Extract from ABC News
Northern Australia's annual wet season seems to have gone missing in action with cattle stations across the Top End starting to stress.
Key points:
- Cattle stations across large parts of northern Australia are battling with a 'disappointing' wet season
- This February was one of the Top End's driest on record
- All eyes on the MJO next week and whether it can deliver a much needed monsoonal burst
Last month was one of the north's driest Februarys on record and this month is looking just as bad.
"The wet season can only be described as disappointing," said cattle producer Justin Dyer from Hayfield Station in the Northern Territory.
"We thought with the La Niña weather system we'd get at least an average wet season but it's as dry as I've seen it here [at this time of year].
"So we've started mustering to take advantage of the good cattle prices and bunker down to what's probably going to be a tough end to the dry season."
Mr Dyer said Hayfield Station had received just under 225 millimetres since October and that most cattle producers in the Top End were "well under half their average rainfall".
"I worry about our feed costs, it's going to be pretty massive this year," he said.
Nearby at Hidden Valley Station, cattleman Roley James said there were already a bunch of Top End stations fighting bushfires and pumping a lot of water for stock.
"I don't think we've seen a wet season quite like this one," he said.
Thirsty crops
Around Katherine, mango grower Mitchael Curtis said his farm had recorded about 60 millimetres since the start of February.
"We've had to keep watering our mango trees throughout the wet season. Normally we don't need to turn the pump on," he said.
Meanwhile, thousands of hectares of the NT's dry-land cotton is also feeling the stress of a poor wet season.
After a promising start, growers in the Daly and Katherine regions are now in need of decent rain to finish off the crop, due to be harvested around June.
Is this the last chance?
Northern Australia's wet season traditionally stretches from October 1 to April 30, so time is running out.
The north's best chance for a monsoonal burst appears to be in the next fortnight with the Madden Julian Oscillation (MJO) forecast to move into the region.
Senior climatologist at the Bureau of Meteorology, Greg Browning, said a lot of good rain-producing systems "had gone AWOL" this wet season.
"We are obviously getting towards the end of the wet season but there's still some hope, " he said.

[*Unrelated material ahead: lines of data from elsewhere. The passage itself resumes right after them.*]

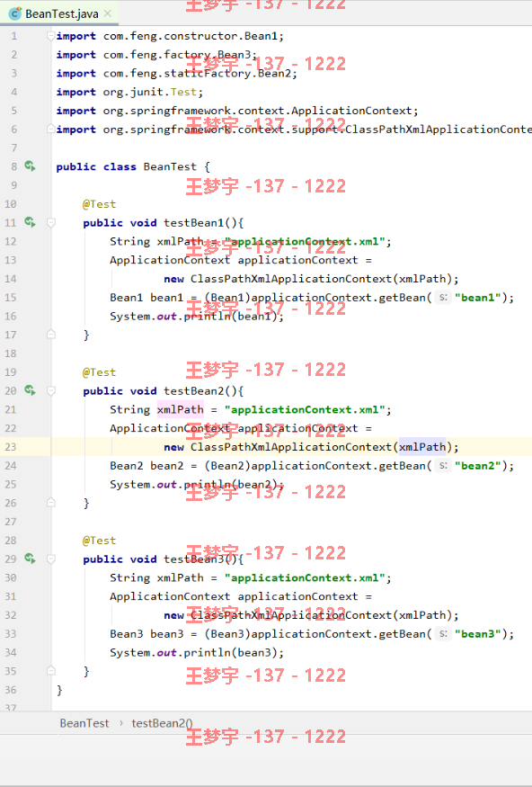The height and width of the screenshot is (787, 532).
Task: Run testBean3 using gutter run icon
Action: click(x=30, y=559)
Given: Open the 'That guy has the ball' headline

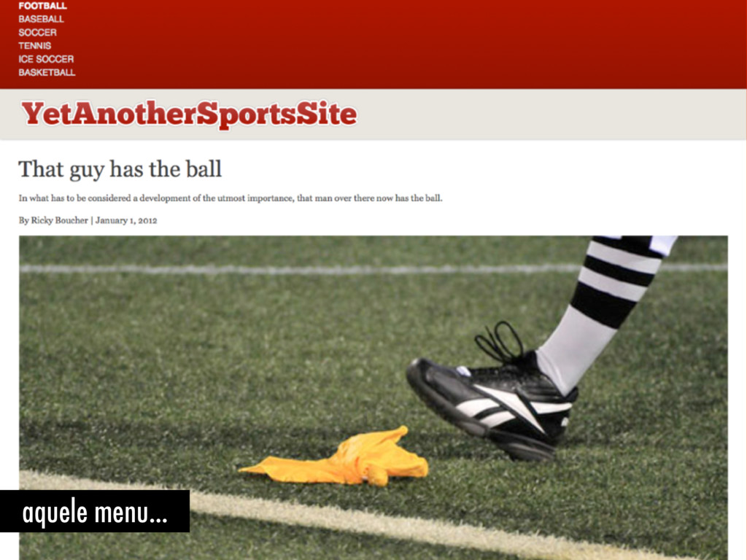Looking at the screenshot, I should 120,169.
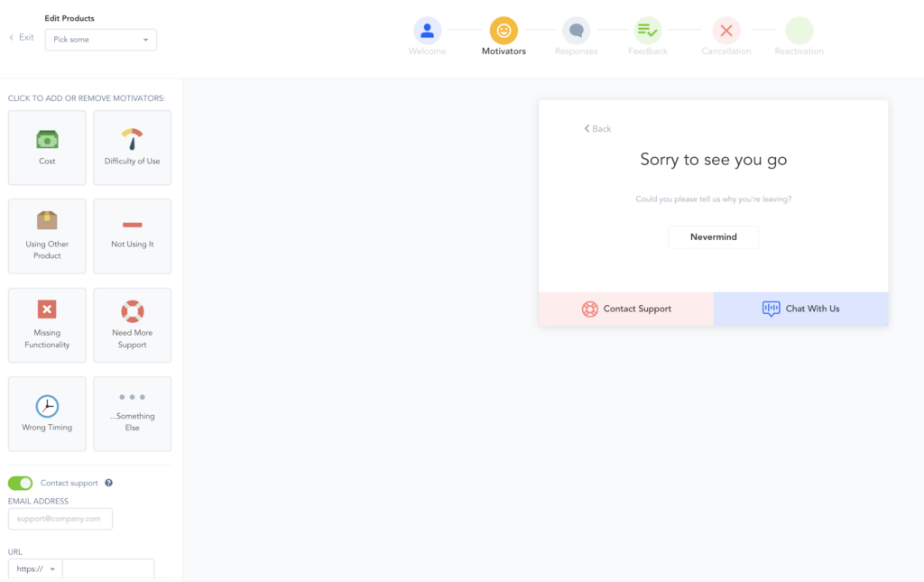Open the Feedback step
This screenshot has height=582, width=924.
(648, 32)
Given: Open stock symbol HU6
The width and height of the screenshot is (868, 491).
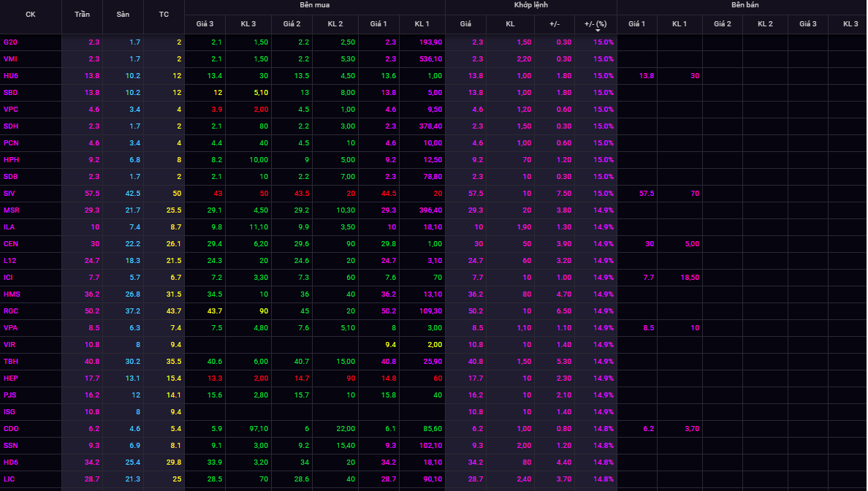Looking at the screenshot, I should coord(10,76).
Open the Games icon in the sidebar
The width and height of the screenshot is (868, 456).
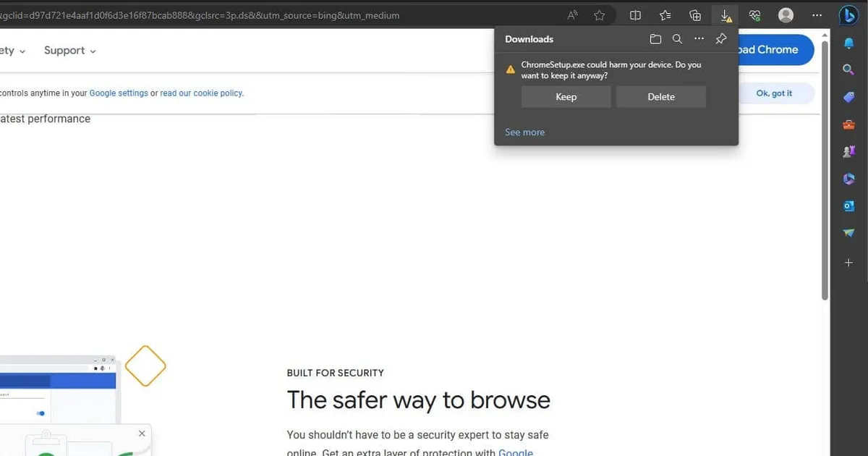848,151
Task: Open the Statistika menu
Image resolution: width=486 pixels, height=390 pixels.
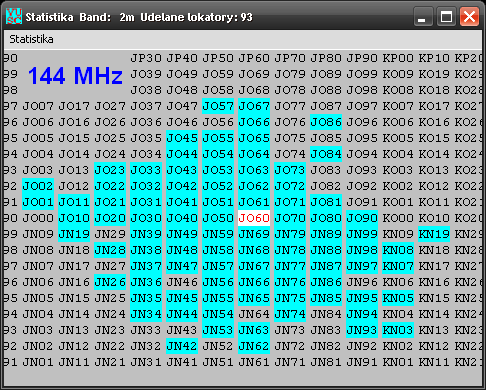Action: [31, 39]
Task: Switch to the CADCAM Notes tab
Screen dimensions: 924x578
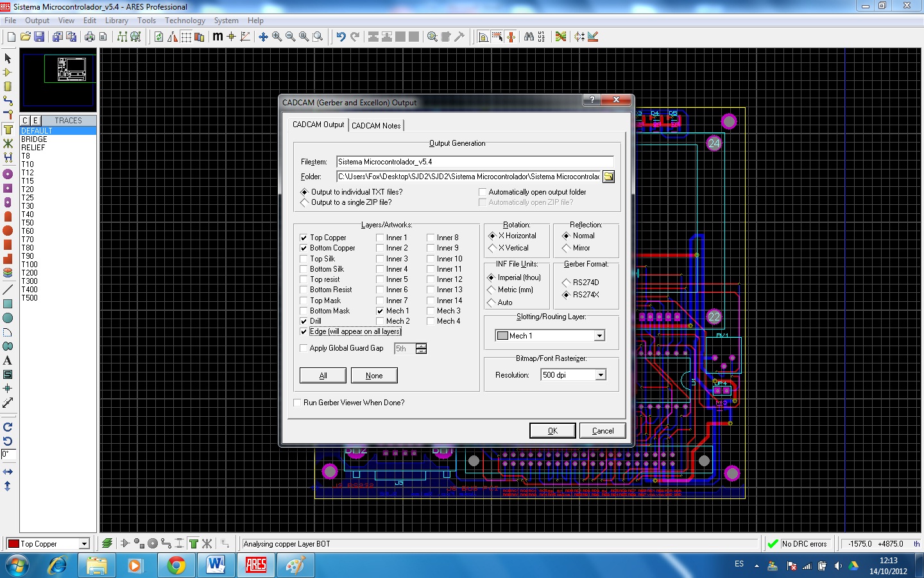Action: click(376, 126)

"We have seen the MJO strengthen in recent days and it's forecast to move over our region which increases the chances of rainfall.
"Some of the climate models are suggesting it could be quite wet across much of the Territory over the next month or so, but it's still a little far out to say whether we will see a monsoon flow make its way into the NT and down into those [cattle stations] that have seen such dry conditions."